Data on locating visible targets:
———
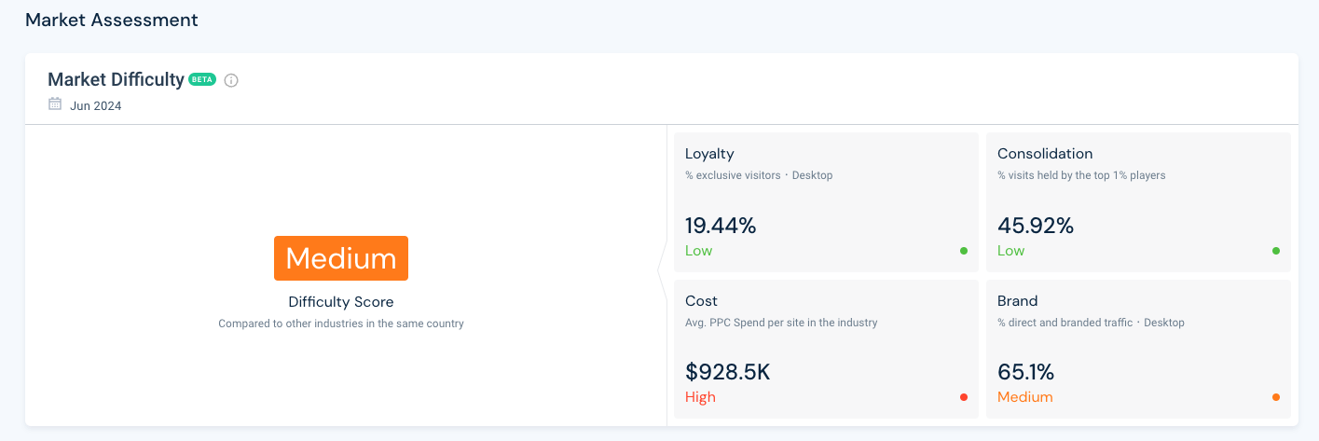Click the red status dot in Cost card

pyautogui.click(x=963, y=397)
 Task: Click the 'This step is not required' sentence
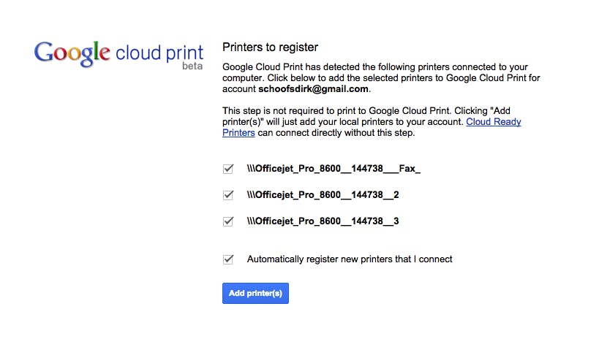click(322, 111)
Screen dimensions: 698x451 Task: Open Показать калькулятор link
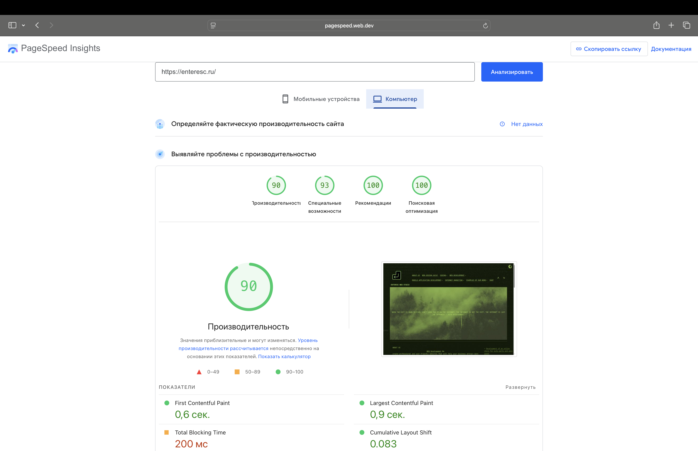pyautogui.click(x=284, y=356)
———
Stated problem:
Rewrite all of the items above, replacing "Task" with "Instruction" everywhere and keeping everything else unchanged. Omit the pictures from your answer.

Solved exercise:
Click the red status dot in Cost card

pyautogui.click(x=963, y=397)
 Instruction: Click the 'This step is not required' sentence
click(322, 111)
Screen dimensions: 698x451 Instruction: Open Показать калькулятор link
pyautogui.click(x=284, y=356)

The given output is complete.